> _Work to complete_:
Work through the records below and tally every line containing "resolution". Reply with the total alone.
--- Entries supplied Enclosed Below ---
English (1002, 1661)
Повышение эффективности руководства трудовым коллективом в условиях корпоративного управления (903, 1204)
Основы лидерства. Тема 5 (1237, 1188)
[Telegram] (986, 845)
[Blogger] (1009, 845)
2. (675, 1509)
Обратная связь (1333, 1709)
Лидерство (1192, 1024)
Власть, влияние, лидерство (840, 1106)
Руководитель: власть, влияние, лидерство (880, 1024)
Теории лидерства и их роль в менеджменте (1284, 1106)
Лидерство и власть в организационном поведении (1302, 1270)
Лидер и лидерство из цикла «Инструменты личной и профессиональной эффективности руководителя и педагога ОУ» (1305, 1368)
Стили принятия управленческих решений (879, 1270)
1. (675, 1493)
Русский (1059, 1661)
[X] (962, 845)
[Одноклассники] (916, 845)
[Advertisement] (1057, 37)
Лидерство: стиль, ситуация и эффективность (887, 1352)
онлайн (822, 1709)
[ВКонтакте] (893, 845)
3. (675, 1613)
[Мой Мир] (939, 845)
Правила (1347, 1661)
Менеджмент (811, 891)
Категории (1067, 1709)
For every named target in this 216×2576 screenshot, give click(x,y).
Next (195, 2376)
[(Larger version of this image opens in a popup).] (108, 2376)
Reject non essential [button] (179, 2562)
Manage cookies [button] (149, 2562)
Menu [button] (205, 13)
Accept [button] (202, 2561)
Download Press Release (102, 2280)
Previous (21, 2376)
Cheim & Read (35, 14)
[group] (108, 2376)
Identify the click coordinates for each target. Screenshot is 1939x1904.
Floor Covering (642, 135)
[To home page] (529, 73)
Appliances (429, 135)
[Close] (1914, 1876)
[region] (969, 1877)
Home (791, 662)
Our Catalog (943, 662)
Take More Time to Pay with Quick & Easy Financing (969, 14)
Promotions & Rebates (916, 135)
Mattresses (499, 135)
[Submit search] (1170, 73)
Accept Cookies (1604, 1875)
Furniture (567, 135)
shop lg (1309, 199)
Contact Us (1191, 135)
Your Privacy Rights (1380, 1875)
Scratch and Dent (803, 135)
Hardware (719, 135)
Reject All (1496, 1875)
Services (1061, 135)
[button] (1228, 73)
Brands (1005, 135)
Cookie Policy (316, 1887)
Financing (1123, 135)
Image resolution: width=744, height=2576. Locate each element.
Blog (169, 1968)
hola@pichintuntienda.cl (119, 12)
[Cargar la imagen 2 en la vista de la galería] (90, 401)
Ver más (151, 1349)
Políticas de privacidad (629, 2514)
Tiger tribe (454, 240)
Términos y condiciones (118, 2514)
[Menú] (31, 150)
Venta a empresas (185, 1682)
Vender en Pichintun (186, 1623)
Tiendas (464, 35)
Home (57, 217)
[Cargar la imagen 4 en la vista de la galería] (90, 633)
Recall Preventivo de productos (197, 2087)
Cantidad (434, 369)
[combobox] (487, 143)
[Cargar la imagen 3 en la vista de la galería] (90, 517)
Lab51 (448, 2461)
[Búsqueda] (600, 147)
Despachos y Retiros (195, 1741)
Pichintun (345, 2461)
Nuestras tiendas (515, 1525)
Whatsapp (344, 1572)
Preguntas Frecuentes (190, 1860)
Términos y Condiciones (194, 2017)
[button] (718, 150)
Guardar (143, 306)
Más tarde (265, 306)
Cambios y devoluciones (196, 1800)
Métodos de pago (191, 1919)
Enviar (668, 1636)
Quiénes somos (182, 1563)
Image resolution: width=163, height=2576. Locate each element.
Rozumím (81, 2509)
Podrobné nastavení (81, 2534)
--- End of Enclosed Entries supplied ---
> _Result_:
2